# TAREFA 1
No depoimento sobre o acesso a mensagens de autoridades, liste tudo o que o último parágrafo afirma sobre a liberdade de imprensa.
# TAREFA 2
Dê sequência ao depoimento sobre o acesso a mensagens de autoridades, começando logo depois da última frase.

# TEXTO SELECIONADO
■ ■ ■
Nos USA [Estados Unidos], depois do atentado às duas torres em Nova York, quase todos são monitorados por agências de Estado. Há quase 20 anos! Insisto: por qual razão parcela das autoridades e personalidades públicas brasileiras tanto temem a revelação das suas atividades online?

Na minha opinião —posso?—, para figuras públicas, quase tudo que fazem é matéria de interesse público. Tudo que fazem no exercício das suas funções públicas pode e deve ser conhecido pela sociedade.

Um ponto que gerou dúvida é a participação de Manuela d’Ávila. Por que o sr. entrou em contato e conversou com ela, em vez de entrar no celular dela e pegar o contato de Glenn Greenwald da lista de contatos dela? A lista de cada conta Telegram é composta apenas por contatos de pessoas que utilizam o app. Verifiquei que o jornalista não integrava a lista de contatos das pessoas que acessei, motivo pelo qual entrei em contato de forma anônima com a dep. d’Ávila, com o único intuito de conseguir o contato do jornalista.

Acho graça, procuro uma autoridade pública eleita e um jornalista, para conversar sobre matérias públicas que acessei online. Importante: não editei ou alterei qualquer conteúdo! As vozes estão lá… A autoria de todos os textos rastreados e seus autores identificados.

O que temem? Qual o crime cometido, quando apenas acessei informações de autoria de personalidades públicas e procurei a imprensa para conversar sobre o que descobri? A própria imprensa poderia checar a veracidade das informações e selecionar, sob a liberdade de imprensa, o que deveria publicar.

A liberdade de imprensa é importante. Não foi fácil de obter. É protegida pela Constituição. Deve ser responsavelmente praticada.
■ ■ ■
# LISTAGEM FORNECIDA
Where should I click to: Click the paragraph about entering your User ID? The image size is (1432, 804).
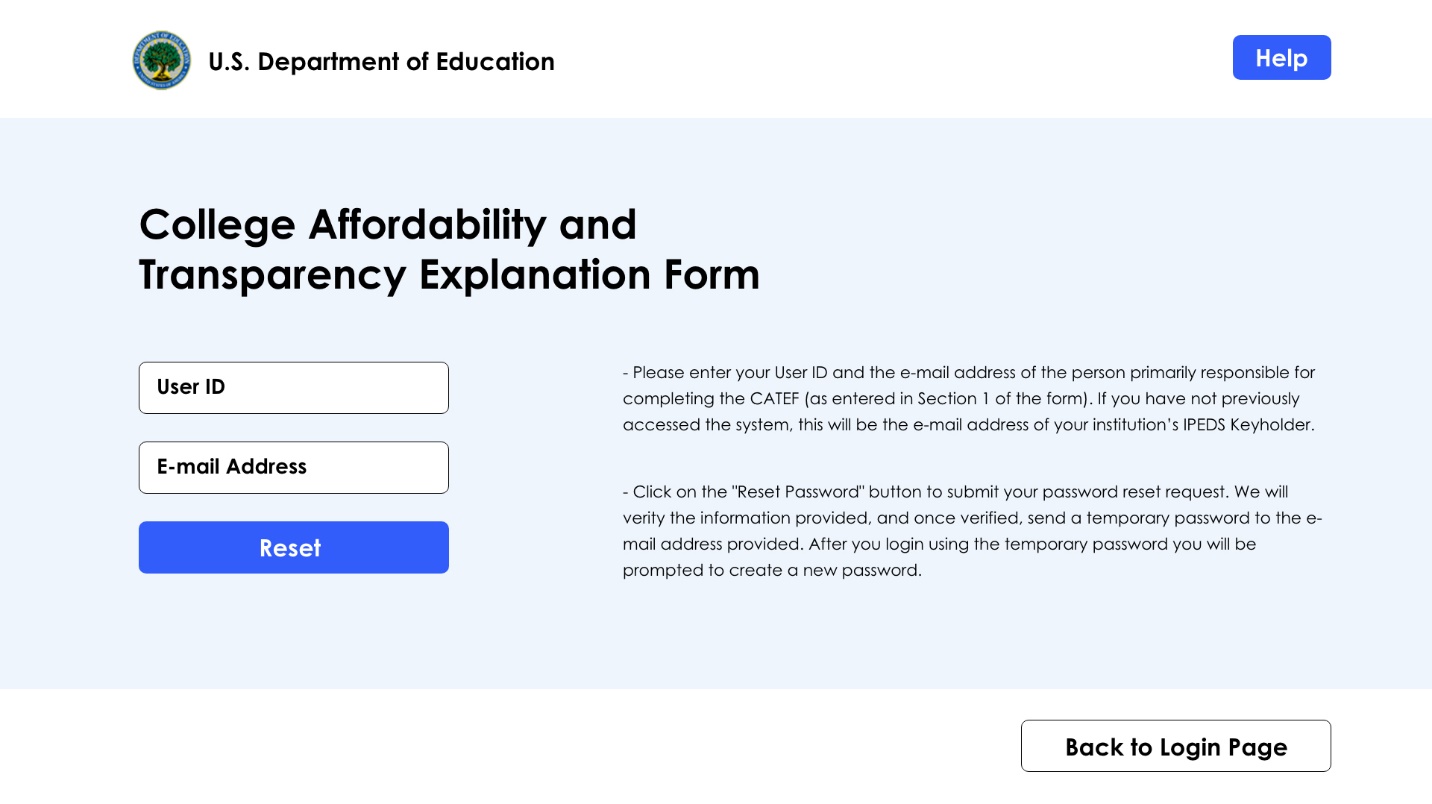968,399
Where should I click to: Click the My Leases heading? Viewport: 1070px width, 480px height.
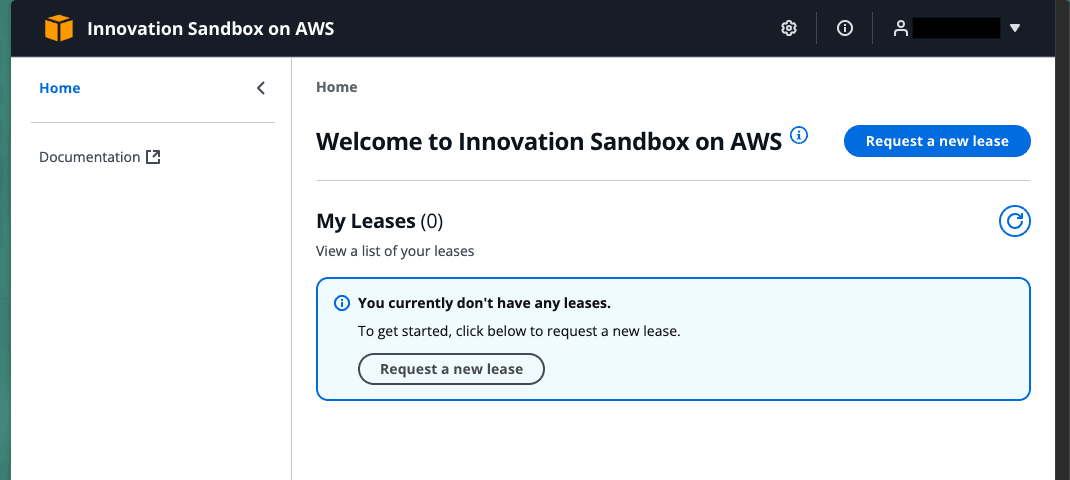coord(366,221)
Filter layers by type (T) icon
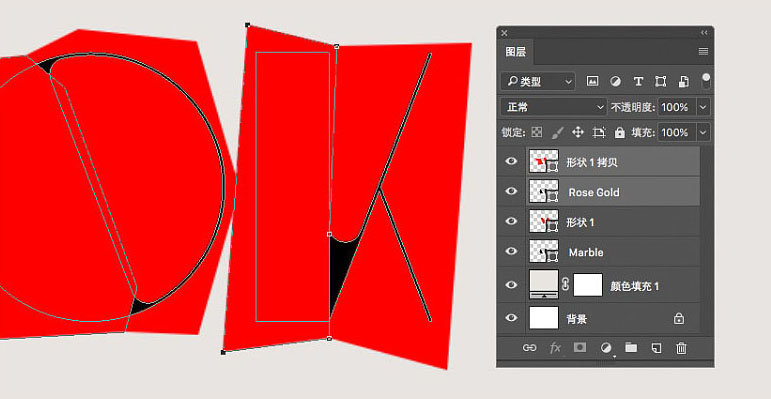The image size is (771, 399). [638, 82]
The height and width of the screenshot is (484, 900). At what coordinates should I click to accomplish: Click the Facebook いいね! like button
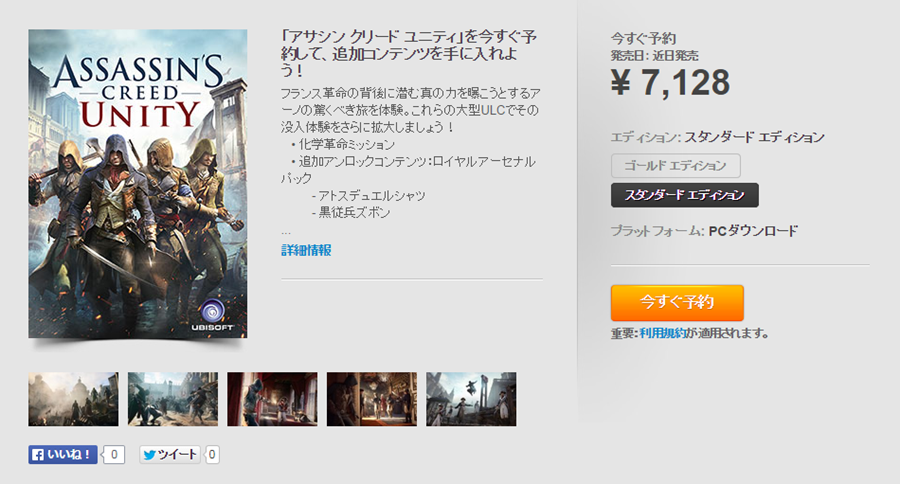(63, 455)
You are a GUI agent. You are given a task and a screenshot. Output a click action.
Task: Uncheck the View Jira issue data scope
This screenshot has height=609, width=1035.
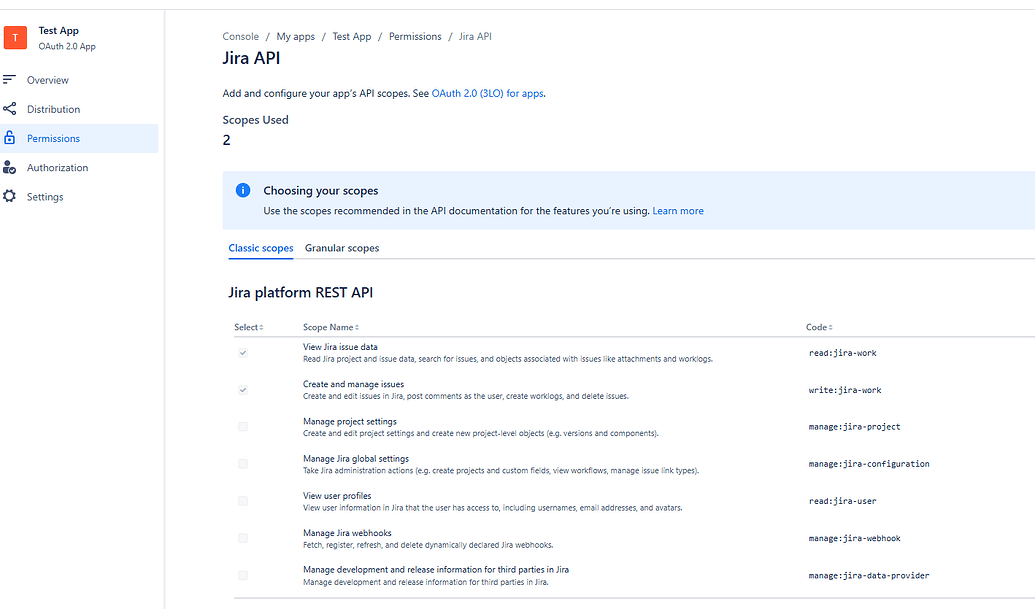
■ ■ ■
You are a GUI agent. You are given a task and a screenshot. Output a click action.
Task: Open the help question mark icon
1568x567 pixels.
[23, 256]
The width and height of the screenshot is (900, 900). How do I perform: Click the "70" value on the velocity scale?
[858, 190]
■ ■ ■
# RESPOSTA DA TAREFA 1
- É importante.
- Não foi fácil de obter.
- É protegida pela Constituição.
- Deve ser responsavelmente praticada.

# RESPOSTA DA TAREFA 2
Queremos ter indivíduos tratados de maneira tão privilegiada? Atuam publicamente, são remunerados pelo setor público… mas têm segredos, que não são bem protegidos pelos serviços de provedores online, e tudo podem? Acessar e revelar o que fazem é crime; mas o que fazem e dizem deve ser protegido e mantido em sigilo, ainda que em prejuízo da sociedade? Estranho, não?

E as provedoras de serviços online e seus proprietários, seus técnicos e demais funcionários, serão presos preventivamente como eu fui? Onde está a igualdade de todos perante a lei? Quem deve monitorar e assegurar direitos iguais está cumprindo o seu dever? Nessa linha, os órgãos de Estado com responsabilidade de controlar o acesso à informação pública, inclusive sob a Lei da Transparência, têm cumprido as suas obrigações?

Como registro: tecnicamente, não tive qualquer dificuldade em acessar as informações.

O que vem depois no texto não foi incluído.